4.1 Using a Daily Homogenized Temperature Product to Assess Long-Term Trends in Extreme Heat Events and Associated Health Impacts in the United States

Wednesday, 10 January 2018: 8:30 AM
Room 17B (ACC) (Austin, Texas)
Jared Rennie, North Carolina Institute for Climate Studies, Asheville, NC; and J. E. Bell, K. E. Kunkel, S. Herring, and H. Cullen

Land surface air temperature products have been essential for monitoring the evolution of the climate system. Before a temperature dataset is included in such reports, it is important that non-climatic influences be removed or changed so the dataset is considered homogenous. These inhomogeneities include changes in station location, instrumentation and observing practices. While many homogenized products exist on the monthly time scale, few daily products exist, due to the complication of removing breakpoints that are truly inhomogeneous rather than solely by chance (for example, sharp changes due to synoptic conditions). Recently, a sub monthly homogenized dataset has been developed using data and software provided by NOAA’s National Centers for Environmental Information (NCEI).
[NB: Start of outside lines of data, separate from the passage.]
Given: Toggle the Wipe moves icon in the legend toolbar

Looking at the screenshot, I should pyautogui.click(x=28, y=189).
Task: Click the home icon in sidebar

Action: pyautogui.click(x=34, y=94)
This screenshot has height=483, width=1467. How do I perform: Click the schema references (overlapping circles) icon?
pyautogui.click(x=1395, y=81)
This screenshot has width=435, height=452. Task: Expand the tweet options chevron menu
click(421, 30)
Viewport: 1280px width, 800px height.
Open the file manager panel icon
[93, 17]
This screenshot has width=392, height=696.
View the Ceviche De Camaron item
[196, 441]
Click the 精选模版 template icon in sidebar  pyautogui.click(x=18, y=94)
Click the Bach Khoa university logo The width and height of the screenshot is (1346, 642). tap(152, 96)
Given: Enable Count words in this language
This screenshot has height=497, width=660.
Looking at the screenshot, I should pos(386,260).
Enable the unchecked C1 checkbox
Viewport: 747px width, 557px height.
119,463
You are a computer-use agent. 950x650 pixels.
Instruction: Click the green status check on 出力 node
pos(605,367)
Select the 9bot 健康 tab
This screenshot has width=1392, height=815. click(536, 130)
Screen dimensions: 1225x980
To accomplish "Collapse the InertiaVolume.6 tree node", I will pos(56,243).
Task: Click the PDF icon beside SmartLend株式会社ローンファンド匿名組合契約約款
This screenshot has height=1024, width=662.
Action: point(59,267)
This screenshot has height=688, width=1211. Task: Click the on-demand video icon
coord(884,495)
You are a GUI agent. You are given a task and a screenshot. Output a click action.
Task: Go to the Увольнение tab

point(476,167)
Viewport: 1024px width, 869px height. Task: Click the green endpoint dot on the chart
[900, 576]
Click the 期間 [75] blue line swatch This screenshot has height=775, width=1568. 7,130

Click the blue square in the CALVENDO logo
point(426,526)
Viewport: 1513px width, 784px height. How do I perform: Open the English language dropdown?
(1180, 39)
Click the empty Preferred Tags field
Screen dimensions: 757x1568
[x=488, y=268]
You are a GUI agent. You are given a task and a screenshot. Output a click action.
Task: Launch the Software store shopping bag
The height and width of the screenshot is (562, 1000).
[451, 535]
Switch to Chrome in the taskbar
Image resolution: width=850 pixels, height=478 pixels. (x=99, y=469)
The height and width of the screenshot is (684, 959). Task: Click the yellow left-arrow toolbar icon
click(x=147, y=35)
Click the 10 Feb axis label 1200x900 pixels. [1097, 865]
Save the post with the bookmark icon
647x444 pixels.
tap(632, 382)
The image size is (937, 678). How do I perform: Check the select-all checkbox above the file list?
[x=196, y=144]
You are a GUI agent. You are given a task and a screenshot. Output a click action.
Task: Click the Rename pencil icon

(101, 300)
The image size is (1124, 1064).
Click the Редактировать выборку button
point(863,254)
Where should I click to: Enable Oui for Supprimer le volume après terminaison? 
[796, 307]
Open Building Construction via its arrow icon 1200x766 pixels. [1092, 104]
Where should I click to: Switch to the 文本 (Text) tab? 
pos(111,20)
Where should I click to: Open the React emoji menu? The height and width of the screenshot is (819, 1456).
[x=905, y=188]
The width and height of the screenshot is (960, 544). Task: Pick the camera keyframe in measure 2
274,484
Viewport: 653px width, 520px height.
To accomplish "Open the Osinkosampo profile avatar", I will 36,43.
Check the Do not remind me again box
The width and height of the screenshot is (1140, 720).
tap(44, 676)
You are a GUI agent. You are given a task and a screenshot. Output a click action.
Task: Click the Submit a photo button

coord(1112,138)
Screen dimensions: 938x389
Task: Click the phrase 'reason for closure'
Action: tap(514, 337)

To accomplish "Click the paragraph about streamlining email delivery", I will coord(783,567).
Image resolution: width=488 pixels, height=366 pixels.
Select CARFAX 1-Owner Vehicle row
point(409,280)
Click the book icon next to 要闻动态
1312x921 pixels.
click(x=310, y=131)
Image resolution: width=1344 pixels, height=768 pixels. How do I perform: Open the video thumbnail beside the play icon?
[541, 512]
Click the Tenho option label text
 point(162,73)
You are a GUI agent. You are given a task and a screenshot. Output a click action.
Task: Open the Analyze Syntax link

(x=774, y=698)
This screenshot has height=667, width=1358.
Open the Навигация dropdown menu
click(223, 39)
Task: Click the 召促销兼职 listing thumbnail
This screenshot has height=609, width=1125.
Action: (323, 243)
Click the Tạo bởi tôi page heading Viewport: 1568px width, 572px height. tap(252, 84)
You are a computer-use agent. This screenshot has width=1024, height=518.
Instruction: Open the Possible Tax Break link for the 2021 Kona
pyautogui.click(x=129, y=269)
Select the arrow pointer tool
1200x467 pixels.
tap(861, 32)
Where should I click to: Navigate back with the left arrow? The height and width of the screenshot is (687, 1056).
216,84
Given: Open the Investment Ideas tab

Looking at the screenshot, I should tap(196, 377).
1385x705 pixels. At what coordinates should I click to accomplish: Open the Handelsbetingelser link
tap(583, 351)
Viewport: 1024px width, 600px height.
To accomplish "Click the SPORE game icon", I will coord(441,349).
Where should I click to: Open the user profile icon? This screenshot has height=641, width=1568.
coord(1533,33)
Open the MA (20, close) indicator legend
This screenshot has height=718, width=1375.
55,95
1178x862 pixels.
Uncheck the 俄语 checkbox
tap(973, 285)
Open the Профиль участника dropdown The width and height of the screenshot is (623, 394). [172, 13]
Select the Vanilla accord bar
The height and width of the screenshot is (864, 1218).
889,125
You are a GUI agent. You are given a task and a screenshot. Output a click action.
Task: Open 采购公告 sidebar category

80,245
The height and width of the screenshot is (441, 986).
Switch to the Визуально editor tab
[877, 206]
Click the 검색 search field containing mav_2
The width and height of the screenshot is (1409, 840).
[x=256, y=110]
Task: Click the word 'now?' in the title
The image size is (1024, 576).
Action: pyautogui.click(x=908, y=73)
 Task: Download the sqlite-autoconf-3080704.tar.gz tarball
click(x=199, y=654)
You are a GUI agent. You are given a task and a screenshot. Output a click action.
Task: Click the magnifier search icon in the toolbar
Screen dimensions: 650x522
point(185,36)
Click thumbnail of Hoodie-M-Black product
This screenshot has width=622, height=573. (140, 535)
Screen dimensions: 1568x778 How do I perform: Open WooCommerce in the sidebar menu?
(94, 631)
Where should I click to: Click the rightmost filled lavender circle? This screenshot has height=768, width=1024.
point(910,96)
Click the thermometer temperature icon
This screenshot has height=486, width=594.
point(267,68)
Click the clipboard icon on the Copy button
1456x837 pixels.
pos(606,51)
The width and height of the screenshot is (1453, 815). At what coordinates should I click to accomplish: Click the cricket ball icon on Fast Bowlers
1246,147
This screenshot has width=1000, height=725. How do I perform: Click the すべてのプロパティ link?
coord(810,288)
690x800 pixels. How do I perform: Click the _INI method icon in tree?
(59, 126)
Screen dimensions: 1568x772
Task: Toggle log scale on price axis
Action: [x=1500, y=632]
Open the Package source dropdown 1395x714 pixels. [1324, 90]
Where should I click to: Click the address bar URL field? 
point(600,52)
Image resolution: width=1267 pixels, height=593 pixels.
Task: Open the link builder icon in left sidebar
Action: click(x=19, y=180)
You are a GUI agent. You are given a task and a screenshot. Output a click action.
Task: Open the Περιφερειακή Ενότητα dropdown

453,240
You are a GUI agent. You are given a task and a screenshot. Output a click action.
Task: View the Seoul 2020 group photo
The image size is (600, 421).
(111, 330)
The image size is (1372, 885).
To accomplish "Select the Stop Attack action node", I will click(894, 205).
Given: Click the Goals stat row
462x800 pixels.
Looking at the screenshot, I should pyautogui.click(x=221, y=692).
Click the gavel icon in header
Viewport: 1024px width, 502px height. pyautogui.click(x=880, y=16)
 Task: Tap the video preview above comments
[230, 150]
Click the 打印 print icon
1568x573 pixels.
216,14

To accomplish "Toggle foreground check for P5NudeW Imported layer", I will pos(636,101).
Homogeneous daily data are useful for identification and attribution of extreme heat events over a period of time. Projections of increasing temperatures are expected to result in corresponding increases in the frequency, duration, and intensity of extreme heat events. It is also established that extreme heat events can have significant public health impacts, including short-term increases in mortality and morbidity. In addition, it can exacerbate chronic health conditions in vulnerable populations, including renal and cardiovascular issues. To understand how heat events impact a specific population, it will be important to connect observations on the duration and intensity of extreme heat events with health impacts data including insurance claims and hospital admissions data. Developing a robust understanding of the health impacts of heat events will allow public health officials to develop adaptation measures to increase the resilience of vulnerable populations.

The goal of this presentation is to a) describe the methodology to identify extreme heat events using daily homogeneous temperature data, b) provide a climatology of heat event onset, length and severity, and c) explore a case study of an anomalous heat event with available health data.